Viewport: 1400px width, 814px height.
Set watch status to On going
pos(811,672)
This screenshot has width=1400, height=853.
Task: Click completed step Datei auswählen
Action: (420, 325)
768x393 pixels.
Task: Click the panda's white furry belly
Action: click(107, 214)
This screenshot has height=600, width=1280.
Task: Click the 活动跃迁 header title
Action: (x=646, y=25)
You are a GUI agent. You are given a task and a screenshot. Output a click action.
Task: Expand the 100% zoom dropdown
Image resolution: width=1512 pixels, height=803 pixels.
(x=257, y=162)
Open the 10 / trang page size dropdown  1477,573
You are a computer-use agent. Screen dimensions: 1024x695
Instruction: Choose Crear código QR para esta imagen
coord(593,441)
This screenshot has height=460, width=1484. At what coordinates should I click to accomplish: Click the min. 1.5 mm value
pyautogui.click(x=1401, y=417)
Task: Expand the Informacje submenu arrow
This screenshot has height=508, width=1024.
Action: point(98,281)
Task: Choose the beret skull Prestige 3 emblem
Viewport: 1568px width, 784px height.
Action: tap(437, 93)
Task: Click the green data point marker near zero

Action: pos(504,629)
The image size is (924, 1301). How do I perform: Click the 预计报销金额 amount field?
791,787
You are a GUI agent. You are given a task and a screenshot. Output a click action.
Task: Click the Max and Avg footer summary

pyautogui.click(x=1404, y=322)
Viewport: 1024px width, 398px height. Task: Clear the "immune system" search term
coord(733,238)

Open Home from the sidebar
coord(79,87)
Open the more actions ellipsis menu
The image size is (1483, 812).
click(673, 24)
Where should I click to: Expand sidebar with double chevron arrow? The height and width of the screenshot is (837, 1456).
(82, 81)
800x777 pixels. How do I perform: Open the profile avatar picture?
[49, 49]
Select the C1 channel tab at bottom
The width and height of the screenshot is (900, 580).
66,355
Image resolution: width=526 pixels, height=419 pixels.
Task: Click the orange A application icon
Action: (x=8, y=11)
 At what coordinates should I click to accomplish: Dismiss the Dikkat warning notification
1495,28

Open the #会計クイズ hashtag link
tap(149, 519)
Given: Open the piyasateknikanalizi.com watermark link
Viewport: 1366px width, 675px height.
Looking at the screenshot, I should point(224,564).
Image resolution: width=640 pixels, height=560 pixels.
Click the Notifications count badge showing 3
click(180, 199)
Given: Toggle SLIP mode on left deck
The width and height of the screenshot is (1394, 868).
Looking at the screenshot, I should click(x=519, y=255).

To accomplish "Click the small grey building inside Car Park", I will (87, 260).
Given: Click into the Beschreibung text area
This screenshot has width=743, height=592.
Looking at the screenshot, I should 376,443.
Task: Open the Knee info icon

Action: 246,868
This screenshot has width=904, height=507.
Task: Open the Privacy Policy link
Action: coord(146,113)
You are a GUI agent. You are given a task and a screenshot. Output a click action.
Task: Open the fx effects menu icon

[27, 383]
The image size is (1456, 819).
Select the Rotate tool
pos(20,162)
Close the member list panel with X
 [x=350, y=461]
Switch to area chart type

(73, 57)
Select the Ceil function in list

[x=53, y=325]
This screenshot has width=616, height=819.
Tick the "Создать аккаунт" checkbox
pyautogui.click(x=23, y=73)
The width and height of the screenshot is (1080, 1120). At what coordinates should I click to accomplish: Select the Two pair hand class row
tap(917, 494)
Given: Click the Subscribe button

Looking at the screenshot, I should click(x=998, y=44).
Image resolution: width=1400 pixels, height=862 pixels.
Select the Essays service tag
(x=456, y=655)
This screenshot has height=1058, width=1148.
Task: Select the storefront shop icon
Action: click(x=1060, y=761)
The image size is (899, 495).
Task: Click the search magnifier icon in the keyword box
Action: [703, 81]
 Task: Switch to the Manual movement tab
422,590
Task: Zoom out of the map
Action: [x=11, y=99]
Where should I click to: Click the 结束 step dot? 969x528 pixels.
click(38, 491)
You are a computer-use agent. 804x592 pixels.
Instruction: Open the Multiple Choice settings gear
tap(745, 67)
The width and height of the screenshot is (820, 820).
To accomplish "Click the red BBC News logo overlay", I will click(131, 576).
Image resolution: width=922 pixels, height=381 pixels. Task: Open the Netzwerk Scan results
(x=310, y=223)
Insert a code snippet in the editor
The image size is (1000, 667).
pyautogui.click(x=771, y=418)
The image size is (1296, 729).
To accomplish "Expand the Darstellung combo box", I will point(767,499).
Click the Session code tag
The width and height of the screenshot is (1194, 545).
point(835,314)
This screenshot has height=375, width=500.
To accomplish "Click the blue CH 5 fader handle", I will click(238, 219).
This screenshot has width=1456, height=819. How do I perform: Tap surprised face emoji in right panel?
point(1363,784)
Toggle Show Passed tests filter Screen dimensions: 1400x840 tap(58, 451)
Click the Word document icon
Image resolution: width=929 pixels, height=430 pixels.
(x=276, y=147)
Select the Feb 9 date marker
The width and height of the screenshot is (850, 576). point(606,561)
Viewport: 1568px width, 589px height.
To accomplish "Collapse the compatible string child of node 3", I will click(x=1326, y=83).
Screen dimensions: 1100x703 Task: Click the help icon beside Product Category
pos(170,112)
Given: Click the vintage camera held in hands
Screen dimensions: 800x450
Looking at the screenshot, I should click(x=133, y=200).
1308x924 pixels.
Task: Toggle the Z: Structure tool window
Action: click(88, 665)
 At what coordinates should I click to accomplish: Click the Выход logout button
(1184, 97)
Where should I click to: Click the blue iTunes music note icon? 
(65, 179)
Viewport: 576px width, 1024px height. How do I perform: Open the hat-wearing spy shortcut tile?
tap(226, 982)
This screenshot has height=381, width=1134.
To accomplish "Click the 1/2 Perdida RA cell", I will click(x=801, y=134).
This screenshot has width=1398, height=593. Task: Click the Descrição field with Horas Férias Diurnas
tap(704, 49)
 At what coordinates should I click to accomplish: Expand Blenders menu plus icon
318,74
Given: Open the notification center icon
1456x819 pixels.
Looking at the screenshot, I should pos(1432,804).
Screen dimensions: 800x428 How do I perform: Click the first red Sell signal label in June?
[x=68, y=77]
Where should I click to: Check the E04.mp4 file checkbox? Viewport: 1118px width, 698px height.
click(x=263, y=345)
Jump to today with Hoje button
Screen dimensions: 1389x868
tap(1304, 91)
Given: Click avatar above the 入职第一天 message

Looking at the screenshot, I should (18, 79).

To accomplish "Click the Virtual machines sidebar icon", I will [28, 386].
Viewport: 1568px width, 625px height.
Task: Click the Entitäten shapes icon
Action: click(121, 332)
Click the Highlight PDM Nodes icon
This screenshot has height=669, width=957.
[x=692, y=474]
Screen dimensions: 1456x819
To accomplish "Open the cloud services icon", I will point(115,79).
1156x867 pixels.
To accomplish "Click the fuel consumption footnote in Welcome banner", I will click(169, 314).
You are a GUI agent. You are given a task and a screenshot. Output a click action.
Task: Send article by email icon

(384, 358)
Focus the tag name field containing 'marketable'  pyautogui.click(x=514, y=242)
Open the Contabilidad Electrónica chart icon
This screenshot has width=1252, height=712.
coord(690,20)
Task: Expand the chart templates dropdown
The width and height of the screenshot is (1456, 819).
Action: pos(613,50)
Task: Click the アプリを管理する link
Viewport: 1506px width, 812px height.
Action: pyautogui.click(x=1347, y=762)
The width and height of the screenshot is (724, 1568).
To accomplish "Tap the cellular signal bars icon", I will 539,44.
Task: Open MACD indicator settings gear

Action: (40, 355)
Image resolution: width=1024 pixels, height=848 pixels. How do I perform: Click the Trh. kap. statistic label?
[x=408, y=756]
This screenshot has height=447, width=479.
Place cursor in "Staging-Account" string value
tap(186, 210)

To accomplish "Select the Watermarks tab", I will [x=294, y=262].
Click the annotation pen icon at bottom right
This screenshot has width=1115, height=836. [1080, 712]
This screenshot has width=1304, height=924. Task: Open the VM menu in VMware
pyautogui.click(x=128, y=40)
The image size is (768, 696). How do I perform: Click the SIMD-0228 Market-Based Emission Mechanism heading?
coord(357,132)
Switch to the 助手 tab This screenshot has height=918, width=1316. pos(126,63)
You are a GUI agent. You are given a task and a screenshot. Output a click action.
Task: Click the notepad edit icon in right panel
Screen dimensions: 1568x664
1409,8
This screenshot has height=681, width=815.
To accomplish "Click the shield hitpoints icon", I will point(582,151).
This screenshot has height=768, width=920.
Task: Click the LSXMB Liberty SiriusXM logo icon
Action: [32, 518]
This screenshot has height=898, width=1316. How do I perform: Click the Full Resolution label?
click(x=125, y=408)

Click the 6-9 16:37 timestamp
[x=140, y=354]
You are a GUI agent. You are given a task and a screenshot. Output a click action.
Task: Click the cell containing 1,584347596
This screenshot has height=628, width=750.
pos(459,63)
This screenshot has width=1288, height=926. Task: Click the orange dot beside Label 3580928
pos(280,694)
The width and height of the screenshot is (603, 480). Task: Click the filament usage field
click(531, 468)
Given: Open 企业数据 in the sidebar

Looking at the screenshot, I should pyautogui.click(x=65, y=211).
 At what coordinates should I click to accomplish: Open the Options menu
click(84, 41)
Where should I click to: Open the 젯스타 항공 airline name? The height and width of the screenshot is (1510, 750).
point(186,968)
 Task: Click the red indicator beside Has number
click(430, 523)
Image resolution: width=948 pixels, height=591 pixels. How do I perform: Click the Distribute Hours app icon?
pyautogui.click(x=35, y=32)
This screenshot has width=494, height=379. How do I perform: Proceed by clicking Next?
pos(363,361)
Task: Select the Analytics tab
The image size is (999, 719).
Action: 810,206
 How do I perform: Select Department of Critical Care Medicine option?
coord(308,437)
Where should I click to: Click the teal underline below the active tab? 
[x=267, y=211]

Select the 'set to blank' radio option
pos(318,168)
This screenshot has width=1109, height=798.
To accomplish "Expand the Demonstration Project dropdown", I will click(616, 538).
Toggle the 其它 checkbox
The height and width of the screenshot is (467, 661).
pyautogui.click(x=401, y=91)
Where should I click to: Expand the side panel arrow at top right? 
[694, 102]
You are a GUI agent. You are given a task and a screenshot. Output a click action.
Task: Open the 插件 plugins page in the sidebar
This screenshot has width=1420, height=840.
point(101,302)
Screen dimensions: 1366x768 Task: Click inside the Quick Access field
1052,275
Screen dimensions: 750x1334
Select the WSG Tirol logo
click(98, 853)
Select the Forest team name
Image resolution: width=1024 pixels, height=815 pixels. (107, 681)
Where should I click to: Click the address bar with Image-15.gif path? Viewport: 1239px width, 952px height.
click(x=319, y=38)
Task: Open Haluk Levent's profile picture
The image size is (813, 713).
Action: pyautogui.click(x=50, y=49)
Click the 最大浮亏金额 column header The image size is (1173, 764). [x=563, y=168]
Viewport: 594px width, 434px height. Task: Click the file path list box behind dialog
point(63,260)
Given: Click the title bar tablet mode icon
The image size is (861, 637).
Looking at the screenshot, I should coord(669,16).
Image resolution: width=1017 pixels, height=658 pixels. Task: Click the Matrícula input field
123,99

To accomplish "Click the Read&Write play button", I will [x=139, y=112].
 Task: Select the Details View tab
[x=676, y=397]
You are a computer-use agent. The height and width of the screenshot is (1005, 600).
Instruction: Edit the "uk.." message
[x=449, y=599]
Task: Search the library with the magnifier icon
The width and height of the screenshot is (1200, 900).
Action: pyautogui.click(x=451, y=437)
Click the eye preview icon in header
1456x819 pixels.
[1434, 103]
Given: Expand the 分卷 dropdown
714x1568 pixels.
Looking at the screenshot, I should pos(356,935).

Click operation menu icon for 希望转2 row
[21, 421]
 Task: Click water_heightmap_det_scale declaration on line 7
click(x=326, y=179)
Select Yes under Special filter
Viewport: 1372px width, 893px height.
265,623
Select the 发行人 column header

—————

(SET TASK): Render everything from the start of the records down to the line containing "Action: click(107, 214)" as a JSON list of strings, one string per line and with blank lines omitted.

(EXERCISE OUTPUT):
[
  "Viewport: 1400px width, 814px height.",
  "Set watch status to On going",
  "pos(811,672)",
  "This screenshot has width=1400, height=853.",
  "Task: Click completed step Datei auswählen",
  "Action: (420, 325)",
  "768x393 pixels.",
  "Task: Click the panda's white furry belly",
  "Action: click(107, 214)"
]